What to do ▸ If a line in the entries below includes the string "computer", copy it out.

────────────────

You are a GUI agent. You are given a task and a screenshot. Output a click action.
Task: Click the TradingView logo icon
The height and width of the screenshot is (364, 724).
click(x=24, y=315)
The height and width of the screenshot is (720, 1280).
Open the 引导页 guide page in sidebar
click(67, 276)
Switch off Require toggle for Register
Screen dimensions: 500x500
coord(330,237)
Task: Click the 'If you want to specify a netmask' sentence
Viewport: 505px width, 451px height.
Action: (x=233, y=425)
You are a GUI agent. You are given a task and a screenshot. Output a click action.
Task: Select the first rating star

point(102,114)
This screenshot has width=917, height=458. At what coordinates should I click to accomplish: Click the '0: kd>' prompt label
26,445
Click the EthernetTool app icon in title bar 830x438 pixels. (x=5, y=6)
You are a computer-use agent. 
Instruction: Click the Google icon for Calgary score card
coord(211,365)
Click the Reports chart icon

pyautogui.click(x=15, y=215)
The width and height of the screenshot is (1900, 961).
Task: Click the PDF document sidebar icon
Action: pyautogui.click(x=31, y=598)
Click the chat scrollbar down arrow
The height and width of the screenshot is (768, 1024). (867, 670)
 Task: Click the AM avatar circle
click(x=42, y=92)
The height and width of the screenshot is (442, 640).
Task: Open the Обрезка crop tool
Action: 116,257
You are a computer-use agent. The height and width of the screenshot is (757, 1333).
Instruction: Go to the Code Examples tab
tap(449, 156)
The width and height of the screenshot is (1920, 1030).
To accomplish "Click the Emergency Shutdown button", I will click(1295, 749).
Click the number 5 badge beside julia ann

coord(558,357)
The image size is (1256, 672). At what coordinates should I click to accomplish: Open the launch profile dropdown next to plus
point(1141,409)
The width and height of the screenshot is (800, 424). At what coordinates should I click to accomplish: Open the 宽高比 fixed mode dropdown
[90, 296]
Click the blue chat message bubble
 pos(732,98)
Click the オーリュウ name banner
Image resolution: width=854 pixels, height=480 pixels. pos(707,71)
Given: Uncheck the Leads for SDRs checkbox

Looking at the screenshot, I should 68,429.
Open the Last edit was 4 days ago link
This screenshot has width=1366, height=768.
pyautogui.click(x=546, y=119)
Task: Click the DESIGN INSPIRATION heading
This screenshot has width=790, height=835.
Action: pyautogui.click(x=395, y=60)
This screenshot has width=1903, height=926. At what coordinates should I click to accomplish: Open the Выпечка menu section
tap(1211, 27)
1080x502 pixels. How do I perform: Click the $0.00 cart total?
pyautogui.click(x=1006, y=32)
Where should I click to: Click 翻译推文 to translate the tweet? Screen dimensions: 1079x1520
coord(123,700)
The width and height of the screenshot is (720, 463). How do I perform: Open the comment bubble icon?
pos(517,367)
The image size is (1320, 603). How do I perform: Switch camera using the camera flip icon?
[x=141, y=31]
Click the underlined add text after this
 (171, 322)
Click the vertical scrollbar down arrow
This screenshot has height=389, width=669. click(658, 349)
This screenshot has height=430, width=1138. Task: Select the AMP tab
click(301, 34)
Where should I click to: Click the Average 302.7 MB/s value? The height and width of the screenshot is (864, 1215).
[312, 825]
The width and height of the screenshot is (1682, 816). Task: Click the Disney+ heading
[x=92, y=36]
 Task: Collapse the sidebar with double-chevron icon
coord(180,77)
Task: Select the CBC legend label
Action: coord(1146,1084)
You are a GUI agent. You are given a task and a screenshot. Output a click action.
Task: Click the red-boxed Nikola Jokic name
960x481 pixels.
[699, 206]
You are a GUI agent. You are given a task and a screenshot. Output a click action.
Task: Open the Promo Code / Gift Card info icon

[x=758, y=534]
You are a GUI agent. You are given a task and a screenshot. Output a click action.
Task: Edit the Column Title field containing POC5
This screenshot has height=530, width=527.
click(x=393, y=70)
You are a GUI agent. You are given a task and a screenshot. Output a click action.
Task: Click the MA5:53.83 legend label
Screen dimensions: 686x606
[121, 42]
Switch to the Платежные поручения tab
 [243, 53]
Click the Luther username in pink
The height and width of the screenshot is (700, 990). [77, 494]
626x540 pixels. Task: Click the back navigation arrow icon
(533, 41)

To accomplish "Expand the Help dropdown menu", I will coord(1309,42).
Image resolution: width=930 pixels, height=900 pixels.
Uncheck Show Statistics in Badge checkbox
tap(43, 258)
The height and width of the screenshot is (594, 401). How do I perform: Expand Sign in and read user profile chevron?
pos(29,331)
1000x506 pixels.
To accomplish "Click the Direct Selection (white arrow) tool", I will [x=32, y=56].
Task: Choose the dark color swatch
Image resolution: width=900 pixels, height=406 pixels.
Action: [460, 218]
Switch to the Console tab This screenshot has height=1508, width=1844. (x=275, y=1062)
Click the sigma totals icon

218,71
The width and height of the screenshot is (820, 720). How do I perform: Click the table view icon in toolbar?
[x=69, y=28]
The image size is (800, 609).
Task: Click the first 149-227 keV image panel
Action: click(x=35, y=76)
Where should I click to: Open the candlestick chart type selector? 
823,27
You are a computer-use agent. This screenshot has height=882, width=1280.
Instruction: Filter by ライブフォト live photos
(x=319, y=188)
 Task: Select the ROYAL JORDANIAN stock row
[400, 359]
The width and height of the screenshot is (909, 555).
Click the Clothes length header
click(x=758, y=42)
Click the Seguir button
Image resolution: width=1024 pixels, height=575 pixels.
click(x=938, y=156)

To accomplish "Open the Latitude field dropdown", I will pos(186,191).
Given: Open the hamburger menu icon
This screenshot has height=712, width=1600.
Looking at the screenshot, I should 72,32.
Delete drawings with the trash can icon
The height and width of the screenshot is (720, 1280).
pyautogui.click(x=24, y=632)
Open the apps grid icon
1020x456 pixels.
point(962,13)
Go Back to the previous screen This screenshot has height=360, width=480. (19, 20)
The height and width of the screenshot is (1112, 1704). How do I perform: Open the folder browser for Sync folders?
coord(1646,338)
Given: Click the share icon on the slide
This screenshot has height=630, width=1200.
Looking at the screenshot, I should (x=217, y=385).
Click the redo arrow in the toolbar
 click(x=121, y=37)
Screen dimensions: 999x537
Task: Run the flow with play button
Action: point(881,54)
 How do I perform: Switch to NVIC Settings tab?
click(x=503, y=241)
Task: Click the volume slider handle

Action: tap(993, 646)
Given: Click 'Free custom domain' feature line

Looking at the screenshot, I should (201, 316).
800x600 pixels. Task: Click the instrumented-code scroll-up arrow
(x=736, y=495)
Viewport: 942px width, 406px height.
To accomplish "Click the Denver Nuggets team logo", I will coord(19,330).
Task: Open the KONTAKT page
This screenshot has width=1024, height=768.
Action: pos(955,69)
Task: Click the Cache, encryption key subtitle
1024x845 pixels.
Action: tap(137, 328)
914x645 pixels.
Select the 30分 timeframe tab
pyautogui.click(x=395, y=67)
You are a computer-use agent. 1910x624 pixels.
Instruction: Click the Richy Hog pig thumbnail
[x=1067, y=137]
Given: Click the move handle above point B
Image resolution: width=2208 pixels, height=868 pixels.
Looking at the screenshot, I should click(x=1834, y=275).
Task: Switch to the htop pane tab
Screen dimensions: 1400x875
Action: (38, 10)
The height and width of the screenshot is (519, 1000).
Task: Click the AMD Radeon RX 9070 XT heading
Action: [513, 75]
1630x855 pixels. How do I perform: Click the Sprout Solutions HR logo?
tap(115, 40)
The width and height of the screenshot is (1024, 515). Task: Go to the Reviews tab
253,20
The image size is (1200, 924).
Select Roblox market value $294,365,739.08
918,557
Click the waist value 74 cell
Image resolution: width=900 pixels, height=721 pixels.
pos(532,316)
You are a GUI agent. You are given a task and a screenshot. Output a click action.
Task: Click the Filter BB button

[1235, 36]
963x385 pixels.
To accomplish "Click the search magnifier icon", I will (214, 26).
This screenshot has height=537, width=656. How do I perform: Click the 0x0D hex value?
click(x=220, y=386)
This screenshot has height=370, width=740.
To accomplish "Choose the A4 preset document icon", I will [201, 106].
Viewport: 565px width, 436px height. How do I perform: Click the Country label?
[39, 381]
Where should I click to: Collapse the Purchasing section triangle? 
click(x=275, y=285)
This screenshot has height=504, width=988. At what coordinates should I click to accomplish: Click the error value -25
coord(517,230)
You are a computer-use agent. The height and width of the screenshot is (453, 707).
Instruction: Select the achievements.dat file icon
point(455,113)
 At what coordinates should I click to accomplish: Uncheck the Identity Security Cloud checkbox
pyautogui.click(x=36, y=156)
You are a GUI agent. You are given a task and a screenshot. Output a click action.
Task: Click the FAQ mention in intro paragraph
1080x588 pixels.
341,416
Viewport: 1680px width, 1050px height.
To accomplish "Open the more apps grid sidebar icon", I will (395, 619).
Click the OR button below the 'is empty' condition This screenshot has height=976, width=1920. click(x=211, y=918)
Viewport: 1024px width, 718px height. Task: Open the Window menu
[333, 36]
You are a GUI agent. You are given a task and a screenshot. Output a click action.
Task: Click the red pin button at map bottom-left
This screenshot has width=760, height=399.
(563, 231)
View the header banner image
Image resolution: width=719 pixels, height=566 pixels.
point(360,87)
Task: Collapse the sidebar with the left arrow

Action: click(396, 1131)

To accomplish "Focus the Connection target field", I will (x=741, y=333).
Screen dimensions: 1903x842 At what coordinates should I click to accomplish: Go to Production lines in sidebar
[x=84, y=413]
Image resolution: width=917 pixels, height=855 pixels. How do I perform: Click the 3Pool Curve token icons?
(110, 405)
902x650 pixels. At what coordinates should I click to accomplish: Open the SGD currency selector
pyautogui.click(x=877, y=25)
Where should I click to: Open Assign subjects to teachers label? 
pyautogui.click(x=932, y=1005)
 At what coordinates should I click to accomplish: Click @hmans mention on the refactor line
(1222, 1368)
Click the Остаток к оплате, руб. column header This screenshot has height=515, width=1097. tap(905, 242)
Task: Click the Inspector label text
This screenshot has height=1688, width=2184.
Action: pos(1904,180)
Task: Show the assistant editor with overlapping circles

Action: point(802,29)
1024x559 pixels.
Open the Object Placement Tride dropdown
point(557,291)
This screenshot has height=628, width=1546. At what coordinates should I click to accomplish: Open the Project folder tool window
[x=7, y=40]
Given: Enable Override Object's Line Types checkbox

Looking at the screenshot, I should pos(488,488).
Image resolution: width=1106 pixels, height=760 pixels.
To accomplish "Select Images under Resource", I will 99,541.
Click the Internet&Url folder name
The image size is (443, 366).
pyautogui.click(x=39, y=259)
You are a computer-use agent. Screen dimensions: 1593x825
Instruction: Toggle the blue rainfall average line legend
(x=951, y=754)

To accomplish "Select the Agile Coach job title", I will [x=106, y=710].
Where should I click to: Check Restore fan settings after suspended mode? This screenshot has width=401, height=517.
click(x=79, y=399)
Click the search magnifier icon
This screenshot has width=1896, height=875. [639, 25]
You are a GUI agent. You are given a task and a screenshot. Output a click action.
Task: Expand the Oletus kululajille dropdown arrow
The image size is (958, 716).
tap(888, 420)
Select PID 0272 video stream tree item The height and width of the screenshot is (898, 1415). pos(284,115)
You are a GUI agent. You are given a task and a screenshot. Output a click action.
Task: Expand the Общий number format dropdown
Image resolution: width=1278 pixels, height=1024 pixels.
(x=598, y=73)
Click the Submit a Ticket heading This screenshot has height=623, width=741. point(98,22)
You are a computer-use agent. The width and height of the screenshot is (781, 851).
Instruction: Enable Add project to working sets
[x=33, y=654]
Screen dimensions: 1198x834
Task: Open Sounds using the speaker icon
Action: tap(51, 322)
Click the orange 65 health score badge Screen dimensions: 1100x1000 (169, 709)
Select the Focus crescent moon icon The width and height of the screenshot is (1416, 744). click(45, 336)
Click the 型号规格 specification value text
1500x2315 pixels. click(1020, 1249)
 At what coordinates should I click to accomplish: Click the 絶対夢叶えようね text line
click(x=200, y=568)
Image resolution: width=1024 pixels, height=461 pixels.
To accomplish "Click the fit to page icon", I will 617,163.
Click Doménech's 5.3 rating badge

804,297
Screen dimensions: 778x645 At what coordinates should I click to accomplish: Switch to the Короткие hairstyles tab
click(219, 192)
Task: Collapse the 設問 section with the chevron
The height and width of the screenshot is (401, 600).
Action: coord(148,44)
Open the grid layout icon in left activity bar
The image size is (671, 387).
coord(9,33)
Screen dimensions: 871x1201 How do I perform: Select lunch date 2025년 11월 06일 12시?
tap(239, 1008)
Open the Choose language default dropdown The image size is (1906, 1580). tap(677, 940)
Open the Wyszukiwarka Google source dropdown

────────────────

Answer section ▸
You are a computer-use agent. 
You are a computer-use agent. The height and width of the screenshot is (757, 1333).
You are a computer-use agent. This screenshot has height=882, width=1280.
You are a computer-use agent. 1910x624 pixels.
You are a computer-use agent. The height and width of the screenshot is (453, 707).
You are a computer-use agent. Screen dimensions: 1593x825
You are a computer-use agent. The width and height of the screenshot is (781, 851).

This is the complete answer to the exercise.